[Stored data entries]

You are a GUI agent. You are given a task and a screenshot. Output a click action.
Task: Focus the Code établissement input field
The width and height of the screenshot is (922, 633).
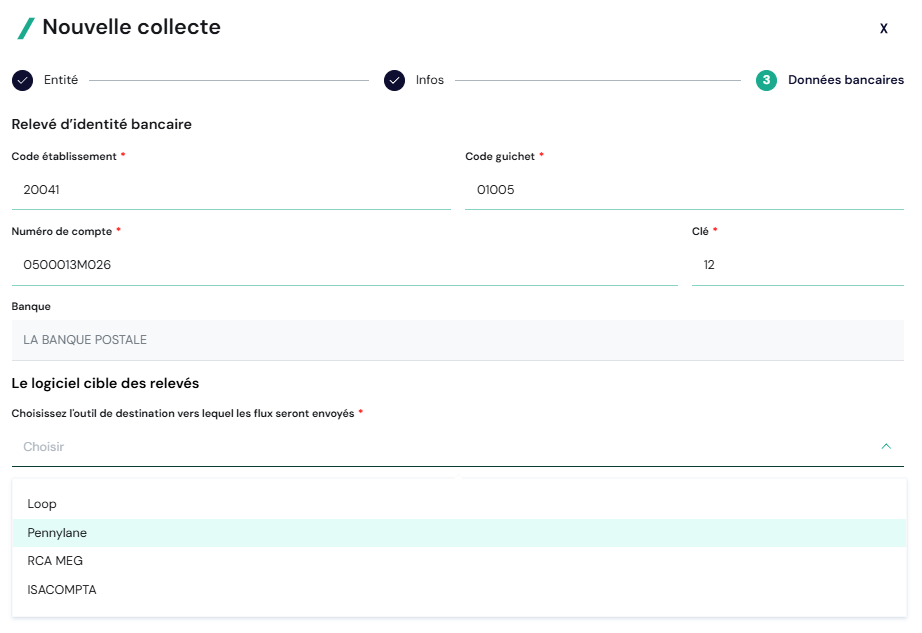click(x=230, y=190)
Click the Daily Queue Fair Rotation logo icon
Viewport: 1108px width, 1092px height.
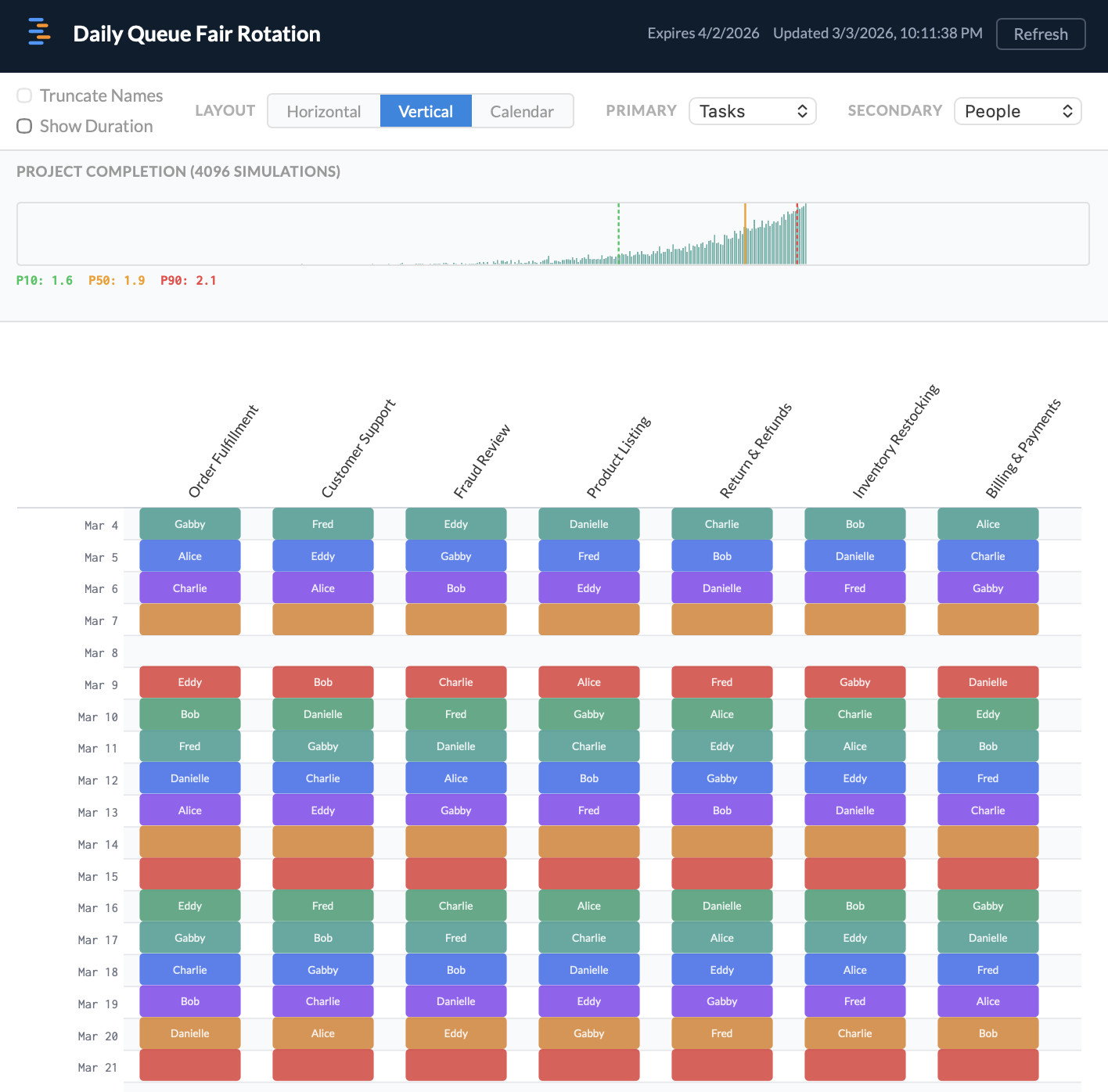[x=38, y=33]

* * *

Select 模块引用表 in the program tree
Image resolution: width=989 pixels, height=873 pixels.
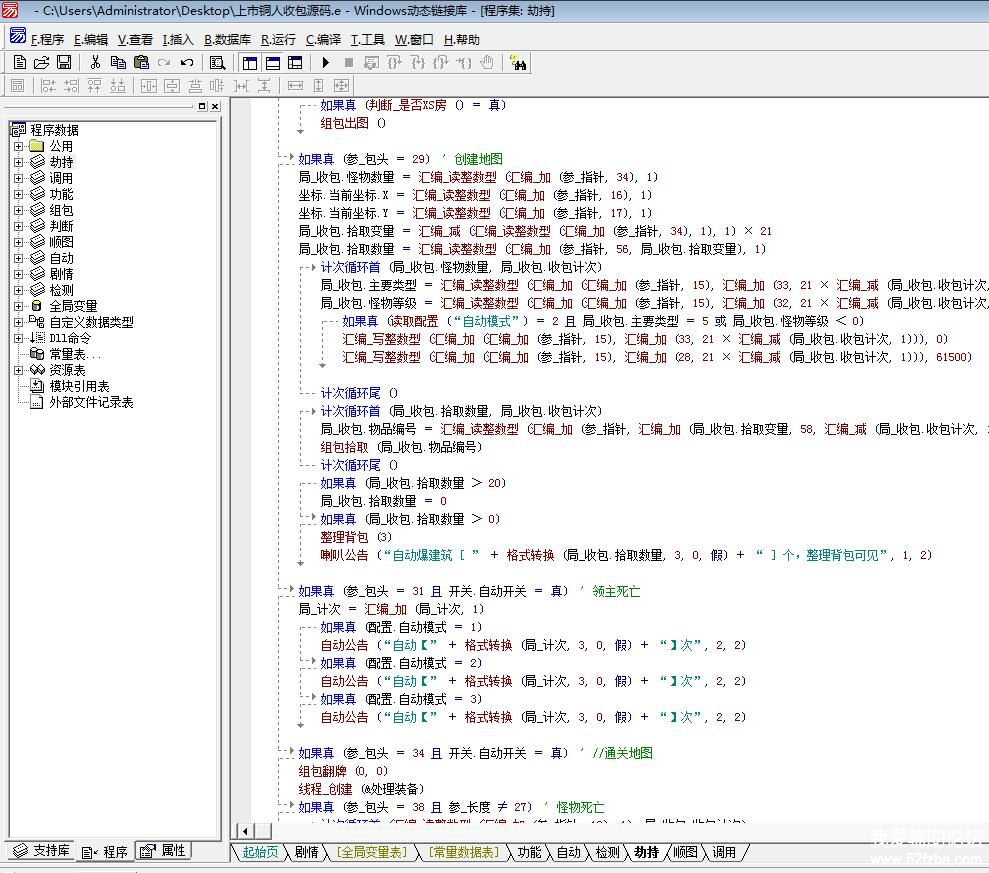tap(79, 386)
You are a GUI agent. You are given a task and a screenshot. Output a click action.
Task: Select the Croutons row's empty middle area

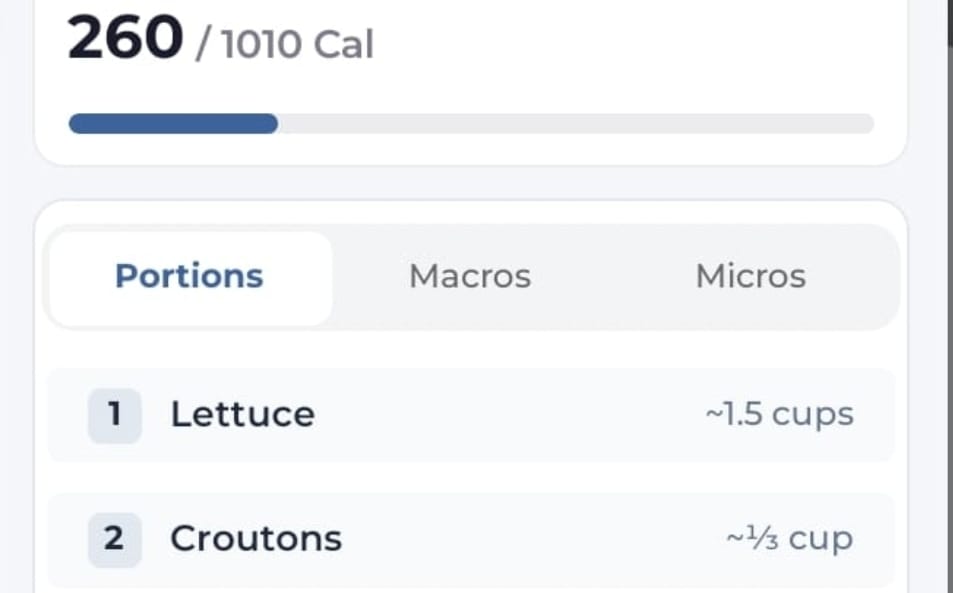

__Exercise prompt__: Every line with "Select" in it should be copied from the entries above.

__Your solution__:
Select 模块引用表 in the program tree
Task: Select the Croutons row's empty middle area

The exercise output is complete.